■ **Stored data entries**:

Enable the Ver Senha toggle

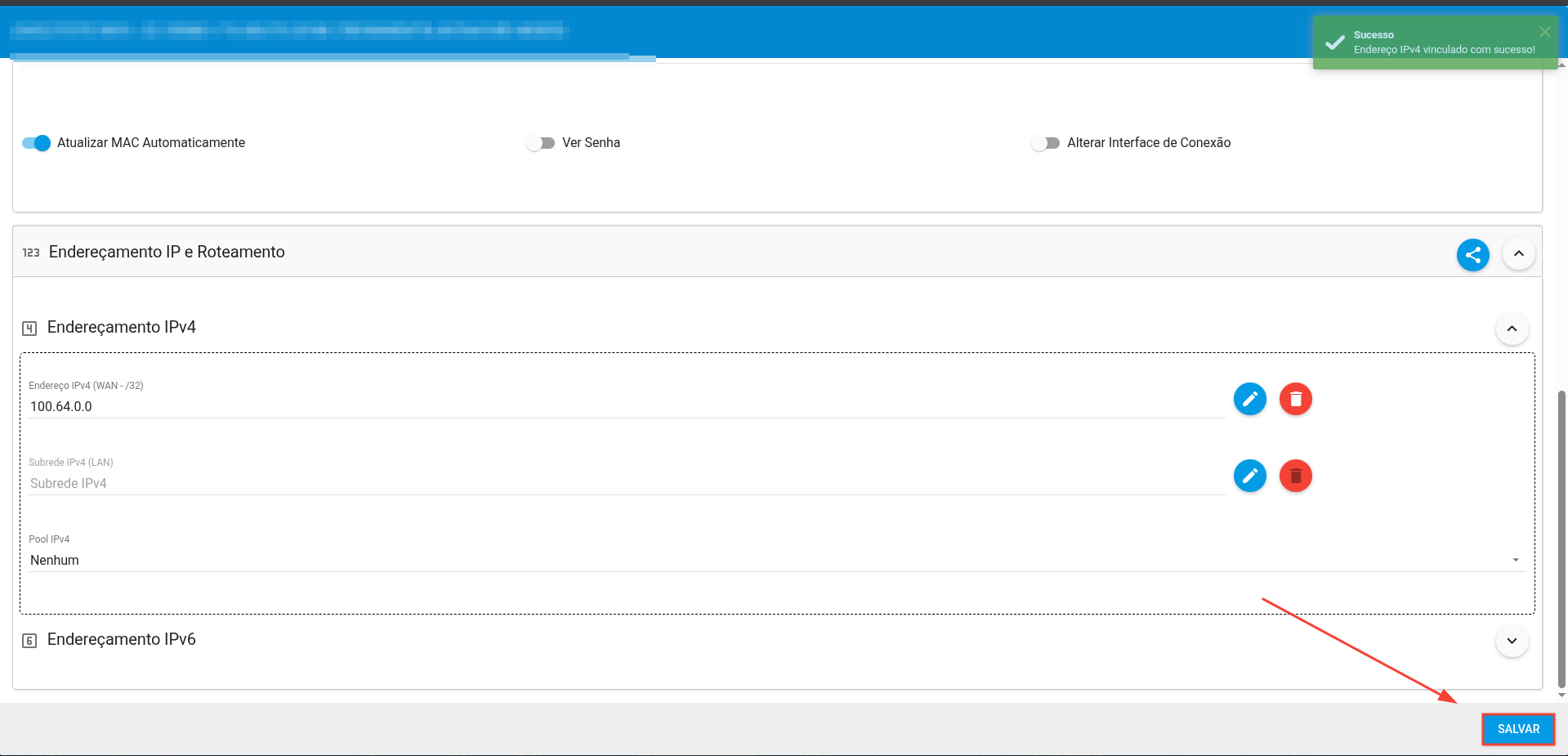(541, 143)
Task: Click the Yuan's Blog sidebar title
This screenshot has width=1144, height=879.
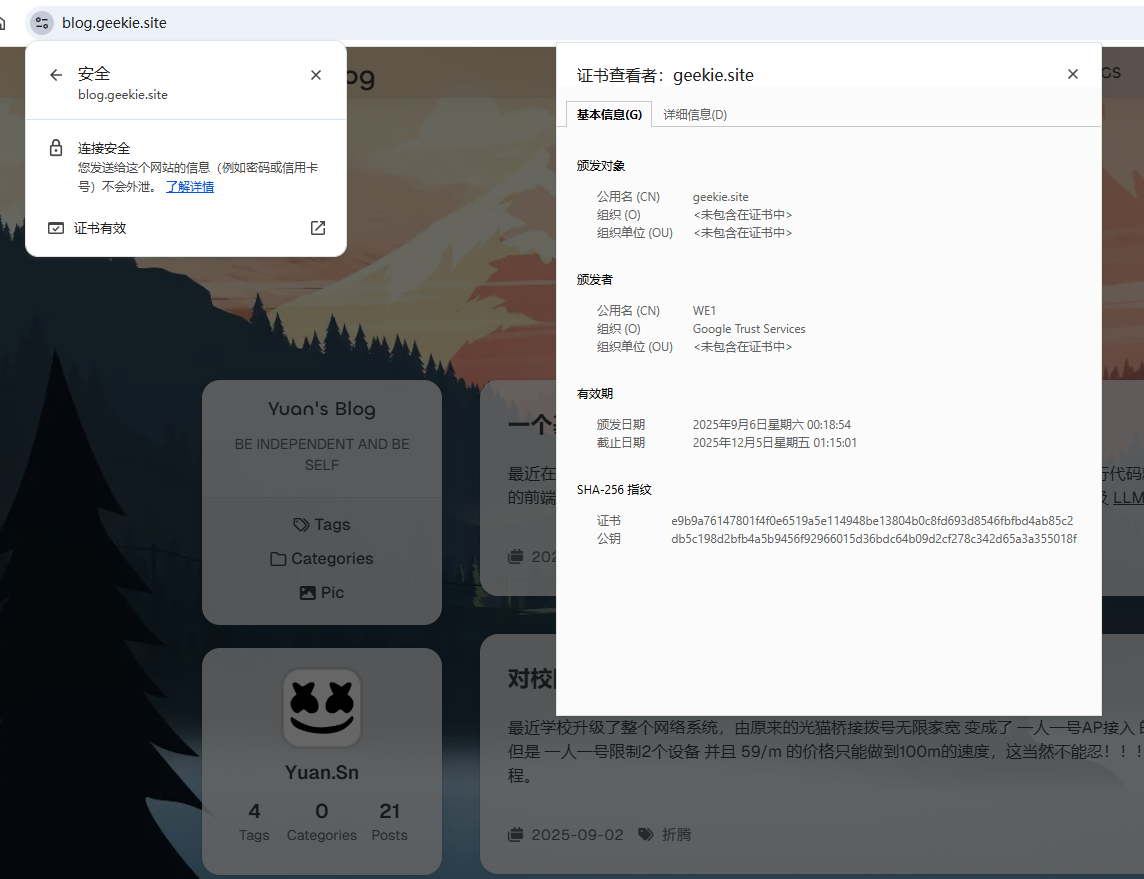Action: (322, 409)
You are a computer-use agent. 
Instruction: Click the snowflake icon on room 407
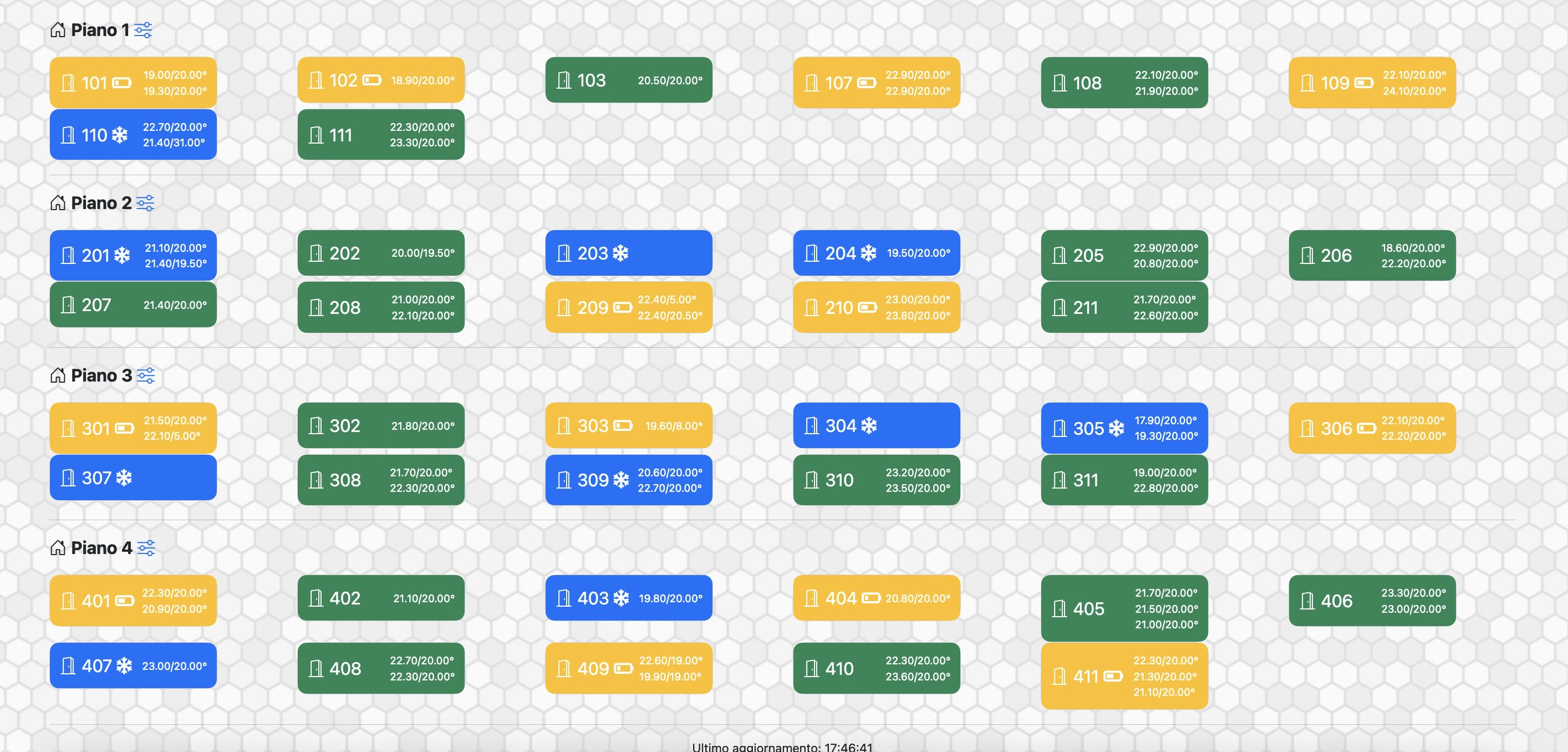click(x=124, y=665)
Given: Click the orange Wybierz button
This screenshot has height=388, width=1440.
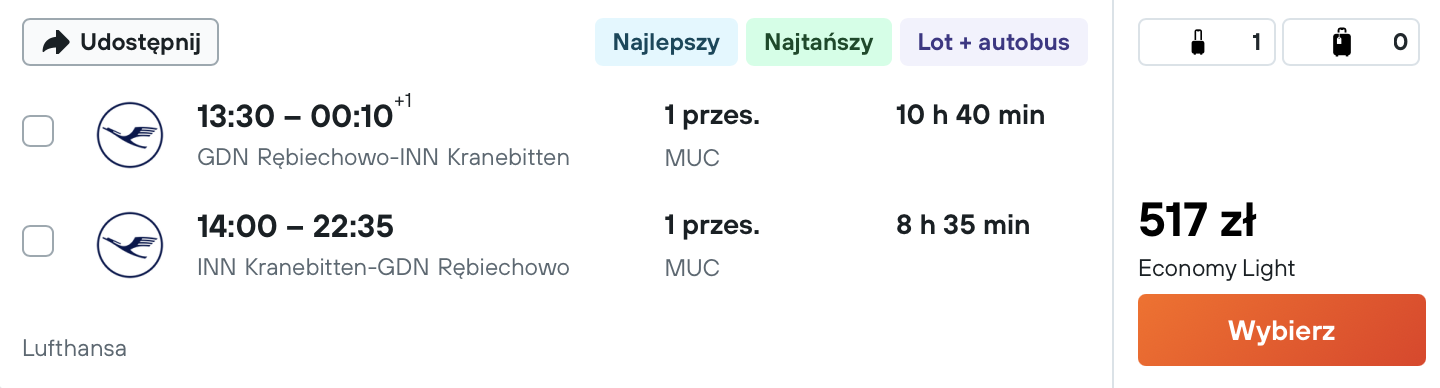Looking at the screenshot, I should click(x=1281, y=330).
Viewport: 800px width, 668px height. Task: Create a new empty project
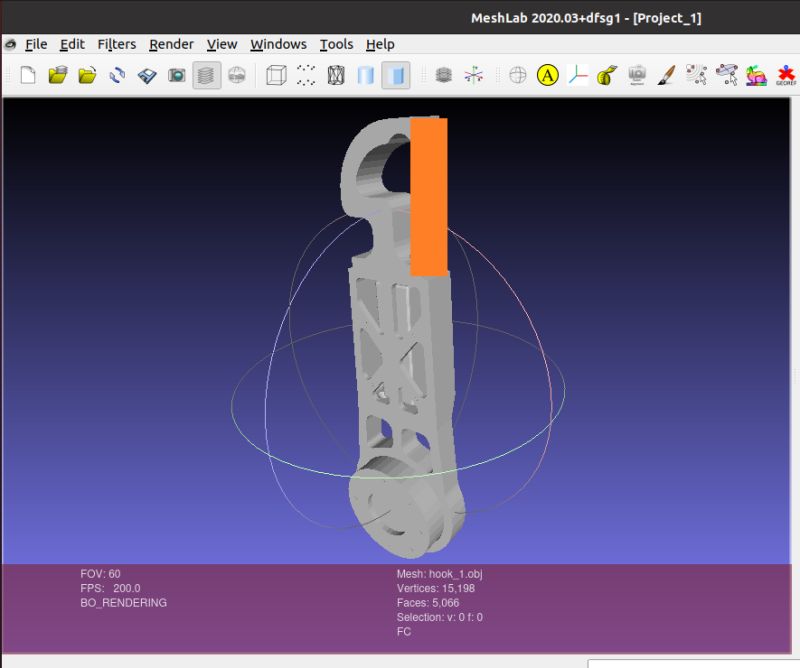tap(27, 75)
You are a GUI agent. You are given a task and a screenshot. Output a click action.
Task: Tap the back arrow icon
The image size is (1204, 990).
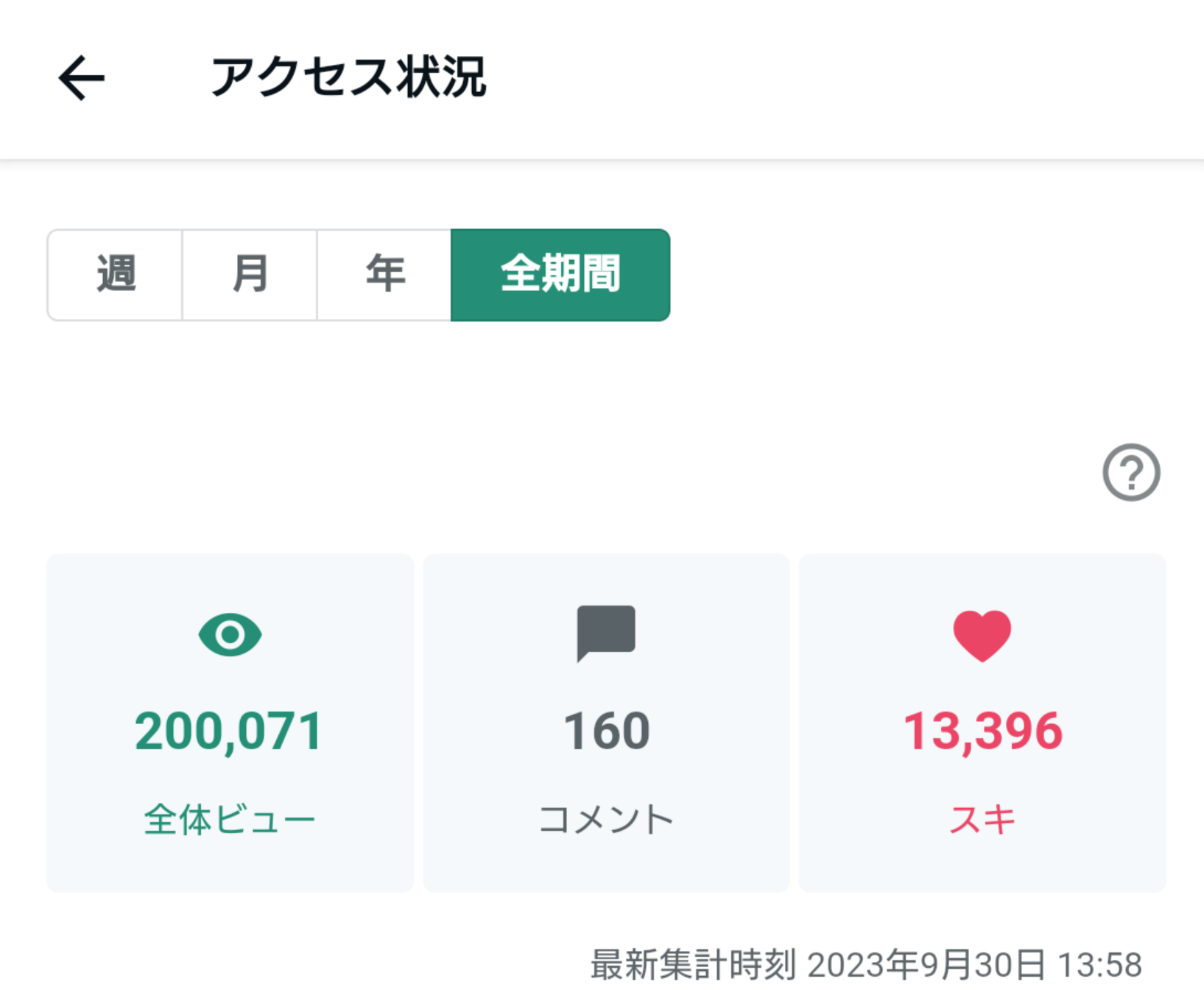click(82, 77)
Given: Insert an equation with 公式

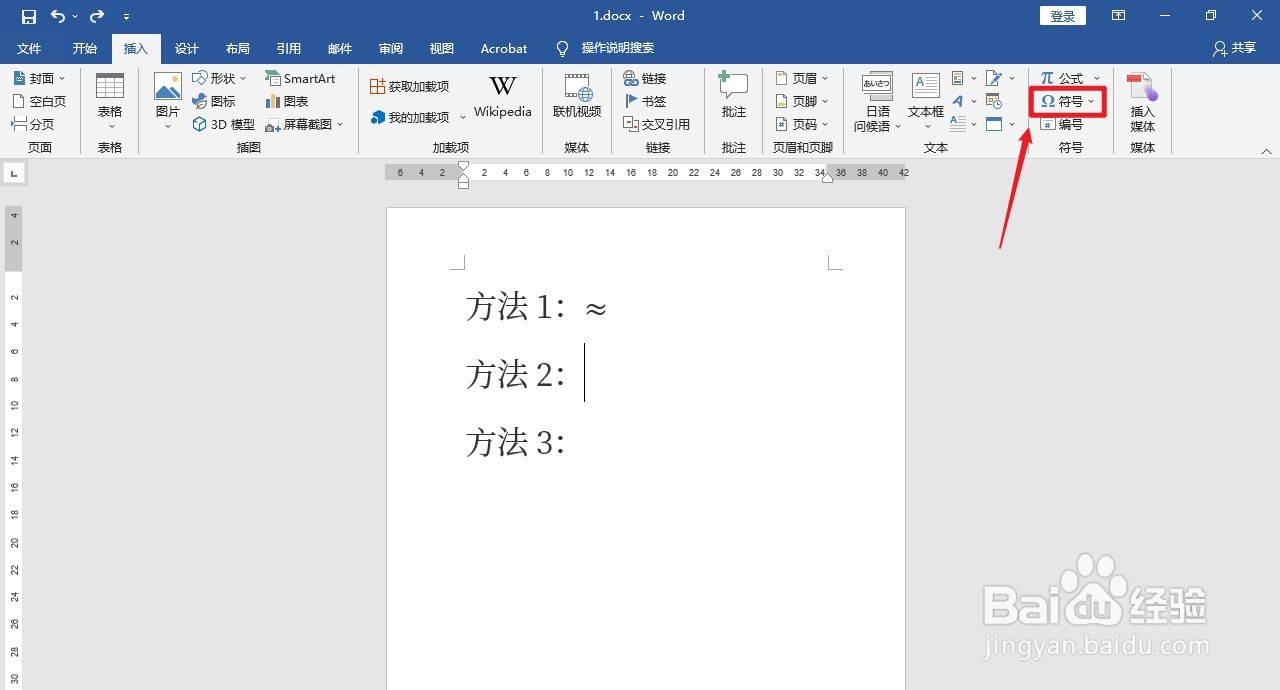Looking at the screenshot, I should coord(1068,77).
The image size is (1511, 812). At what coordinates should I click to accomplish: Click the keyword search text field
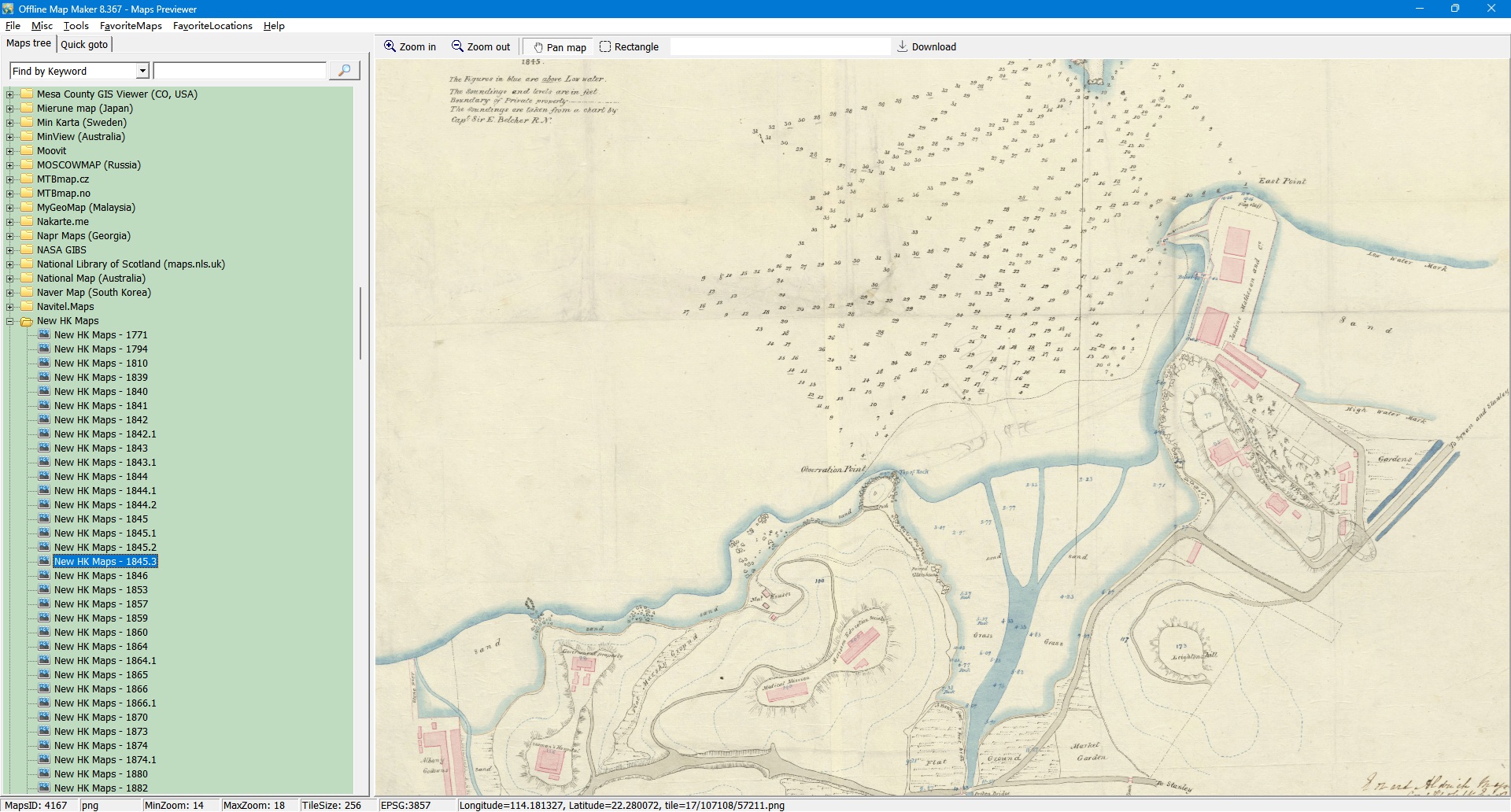(x=239, y=72)
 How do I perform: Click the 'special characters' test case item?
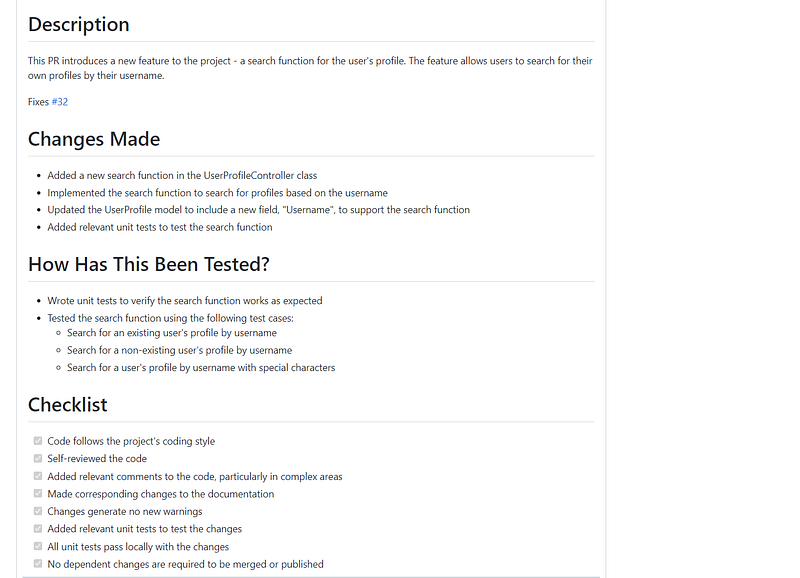pos(201,368)
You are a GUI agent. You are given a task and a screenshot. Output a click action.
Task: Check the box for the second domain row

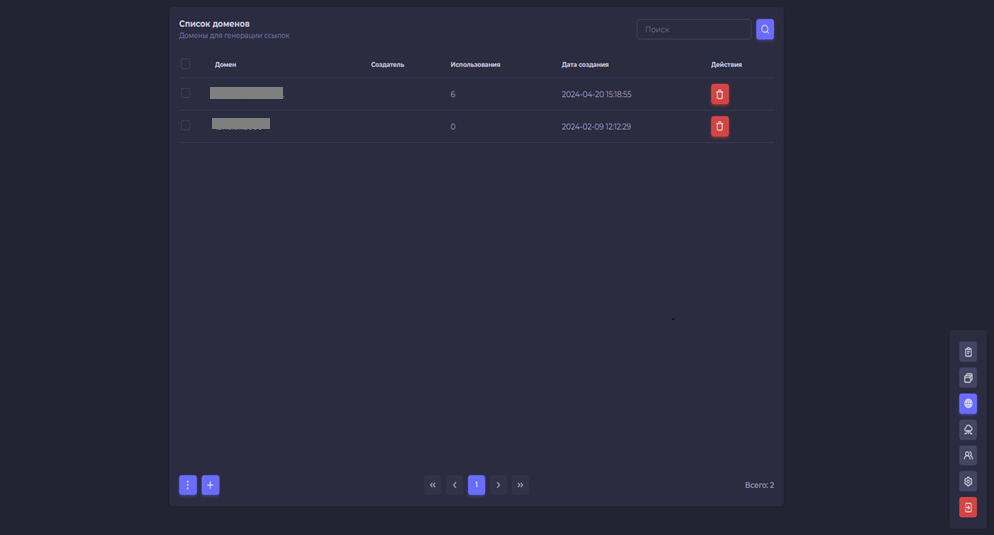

■ **EXERCISE REQUIREMENTS**: Copy every record exactly, without the pictures.

■ **RESPONSE TO THE TASK**:
Enable the Ver Senha toggle

(541, 143)
Task: Click the Yuan's Blog sidebar title
This screenshot has width=1144, height=879.
Action: (322, 409)
You are a computer-use agent. 
Instruction: Click the snowflake icon on room 407
click(x=124, y=665)
Given: Click the orange Wybierz button
This screenshot has height=388, width=1440.
Looking at the screenshot, I should click(x=1281, y=330).
Viewport: 800px width, 668px height. Task: Create a new empty project
tap(27, 75)
You are a GUI agent. You are given a task and a screenshot. Output a click action.
Task: Tap the back arrow icon
The image size is (1204, 990).
click(82, 77)
Given: Insert an equation with 公式

Looking at the screenshot, I should coord(1068,77).
The image size is (1511, 812). At what coordinates should I click to accomplish: Click the keyword search text field
(x=239, y=72)
 How do I perform: Click the 'special characters' test case item?
pos(201,368)
You are a GUI agent. You are given a task and a screenshot. Output a click action.
Task: Check the box for the second domain row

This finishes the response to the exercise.